Berlin - In einem Pflegeheim in Berlin-Lichtenberg sind nach einem Corona-Ausbruch zwei Menschen verstorben. Die verstorbenen Bewohner hätten schwere Vorerkrankungen gehabt und seien ungeimpft gewesen, berichtet der rbb und zitiert einen Sprecher des Trägers Vivantes. 37 Menschen hätten sich mit Corona infiziert, davon zehn Mitarbeiter und 27 Bewohner.  

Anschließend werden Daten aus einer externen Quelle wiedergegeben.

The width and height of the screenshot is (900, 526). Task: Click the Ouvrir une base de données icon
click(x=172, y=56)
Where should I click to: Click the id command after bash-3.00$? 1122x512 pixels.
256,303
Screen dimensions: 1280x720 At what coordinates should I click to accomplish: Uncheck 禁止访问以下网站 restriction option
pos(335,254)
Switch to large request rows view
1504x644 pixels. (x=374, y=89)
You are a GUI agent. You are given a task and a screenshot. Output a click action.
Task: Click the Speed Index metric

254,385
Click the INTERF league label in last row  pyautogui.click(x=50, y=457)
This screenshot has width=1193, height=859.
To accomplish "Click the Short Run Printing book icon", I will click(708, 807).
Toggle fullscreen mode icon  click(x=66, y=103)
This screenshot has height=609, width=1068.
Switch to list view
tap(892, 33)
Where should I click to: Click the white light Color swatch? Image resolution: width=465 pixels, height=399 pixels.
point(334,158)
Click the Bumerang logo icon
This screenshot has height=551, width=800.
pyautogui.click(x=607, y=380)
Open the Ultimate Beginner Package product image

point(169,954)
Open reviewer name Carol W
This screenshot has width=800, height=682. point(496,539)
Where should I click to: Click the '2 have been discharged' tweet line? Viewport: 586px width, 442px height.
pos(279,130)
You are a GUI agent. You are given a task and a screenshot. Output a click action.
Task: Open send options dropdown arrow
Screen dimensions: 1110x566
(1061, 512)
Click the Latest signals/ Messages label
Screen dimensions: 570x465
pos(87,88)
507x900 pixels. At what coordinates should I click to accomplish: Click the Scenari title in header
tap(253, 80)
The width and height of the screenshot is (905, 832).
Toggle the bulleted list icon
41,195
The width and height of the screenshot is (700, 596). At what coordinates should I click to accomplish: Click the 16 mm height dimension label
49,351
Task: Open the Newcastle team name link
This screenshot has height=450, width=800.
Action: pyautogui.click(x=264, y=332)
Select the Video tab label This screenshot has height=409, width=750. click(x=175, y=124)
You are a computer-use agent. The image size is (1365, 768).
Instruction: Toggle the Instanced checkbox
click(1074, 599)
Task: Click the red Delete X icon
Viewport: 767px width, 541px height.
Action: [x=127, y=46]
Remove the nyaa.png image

Die übrigen 25 Bewohner haben offenbar einen Impfdurchbruch erlitten, zeigen aber nur leichte oder gar keine  Krankheitssymptome: Sie wurden isoliert. Niemand der Infizierten müsste nach Angaben von Vivantes im Krankenhaus behandelt werden. Die Impfquote in dem Pflegeheim liegt laut Vivantes bei mehr als 90 Prozent. Die betroffenen Mitarbeiter befinden sich derzeit nicht im Dienst. In dem Pflegeheim in Berlin-Lichtenberg leben 139 Menschen. Das Gesundheitsamt verhängte ein Besuchsverbot.

Laut Lichtenbergs Ordnungsstadtrat Martin Schaefer (CDU) werde der genauen Ursache des Ausbruchs jetzt nachgegangen. Die genauen Abläufe werde man sich am Montag vor Ort ansehen. Alle vom Gesundheitsamt verhängten Maßnahmen scheinen inzwischen umgesetzt worden zu sein, sagte Schaefer dem rbb. Es ist nicht auszuschließen, dass ungeimpftes Personal im Einsatz war. Schaefer appellierte in dem Zusammenhang an alle Berlinerinnen und Berliner, sich impfen zu lassen.